Diana’s end may have been tragic and untimely, but at some point it was inevitable. Indeed, people used to say that nothing in this world was certain apart from death and taxes, though admittedly that was before our beloved hedge fund managers and non-domiciled billionaire community found a way round the little local difficulty of handing over money to the Government. I believe they’re still working on death, though they may have found the answer to that, too. Let’s face it, if they have, they certainly won’t be sharing the secret with the likes of us.

Nevertheless, one still finds a lot of rather dim people pontificating about things being “inevitable”. Not so long ago, we were told that about Britain’s entry to the euro, fans of which seem to have gone strangely though delightfully quiet in recent years. I am old enough to remember when the global triumph of communism was widely considered to be inevitable. So too, in their day, were the triumphs of Hitler, Napoleon and the invincible Spanish Armada.

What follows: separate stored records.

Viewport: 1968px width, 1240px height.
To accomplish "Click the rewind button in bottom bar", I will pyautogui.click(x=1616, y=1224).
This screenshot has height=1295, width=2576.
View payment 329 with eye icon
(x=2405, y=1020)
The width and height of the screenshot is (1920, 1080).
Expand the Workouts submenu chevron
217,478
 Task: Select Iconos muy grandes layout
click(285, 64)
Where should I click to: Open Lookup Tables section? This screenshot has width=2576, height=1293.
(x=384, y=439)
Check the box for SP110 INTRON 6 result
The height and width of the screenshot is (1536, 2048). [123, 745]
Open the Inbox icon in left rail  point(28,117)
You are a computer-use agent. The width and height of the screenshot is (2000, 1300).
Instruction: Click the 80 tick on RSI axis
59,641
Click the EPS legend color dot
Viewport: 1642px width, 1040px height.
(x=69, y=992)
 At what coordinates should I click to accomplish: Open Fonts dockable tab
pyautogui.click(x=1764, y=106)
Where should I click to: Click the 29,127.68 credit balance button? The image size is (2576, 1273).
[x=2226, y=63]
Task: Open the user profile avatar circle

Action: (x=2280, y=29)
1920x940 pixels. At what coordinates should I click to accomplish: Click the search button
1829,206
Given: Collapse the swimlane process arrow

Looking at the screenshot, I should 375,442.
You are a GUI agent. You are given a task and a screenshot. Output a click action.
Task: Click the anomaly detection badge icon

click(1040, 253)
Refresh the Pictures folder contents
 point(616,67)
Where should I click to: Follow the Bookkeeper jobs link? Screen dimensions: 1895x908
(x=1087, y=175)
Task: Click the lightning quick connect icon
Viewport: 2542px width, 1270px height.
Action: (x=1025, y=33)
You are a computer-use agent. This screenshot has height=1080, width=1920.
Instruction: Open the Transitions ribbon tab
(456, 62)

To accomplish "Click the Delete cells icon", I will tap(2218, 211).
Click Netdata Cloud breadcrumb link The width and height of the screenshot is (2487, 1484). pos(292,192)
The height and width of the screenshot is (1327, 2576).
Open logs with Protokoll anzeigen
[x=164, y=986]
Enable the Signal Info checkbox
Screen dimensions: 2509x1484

Last week the North East Chamber of Commerce weighed into the battle on unitary councils, calling on the district authorities not to pursue a legal challenge that could only “delay the inevitable”. The phrase “Chamber of Commerce” may conjure up for you a room full of well-fed and faintly comical local businessmen in the mould of Captain Mainwaring or Arkwright the grocer, but this body is one of the “key stakeholders” whose views apparently count for so much more with Government than those of ordinary electors.

The Chamber is no doubt right in saying that unitary councils are what the Government wants, to entrench its own party political advantage and destroy proper representation of those irritating people who live in rural backwaters and stand in the way of what the French call “grands projets”.

But that doesn’t alter the fact that it is one of the two most outrageously anti-democratic decisions of our time. The other being the denial of the promised referendum on the European Constitution on the grounds that re-branding it as a Reform Treaty makes it something completely different. This is what is technically known as a big fat lie.

If politicians persist in doing precisely the opposite of what we have voted for, how on earth do they ever expect to recover public respect or encourage greater participation in elections?

It behoves all of us to just say no, as frequently and loudly as we can, to these fundamental denials of our rights. I’m not known for my optimism but, if we make a big enough fuss, they may yet turn out to be no more inevitable than a grimly maudlin tenth anniversary memorial disco night to commemorate the Tuxedo Princess being towed down-river.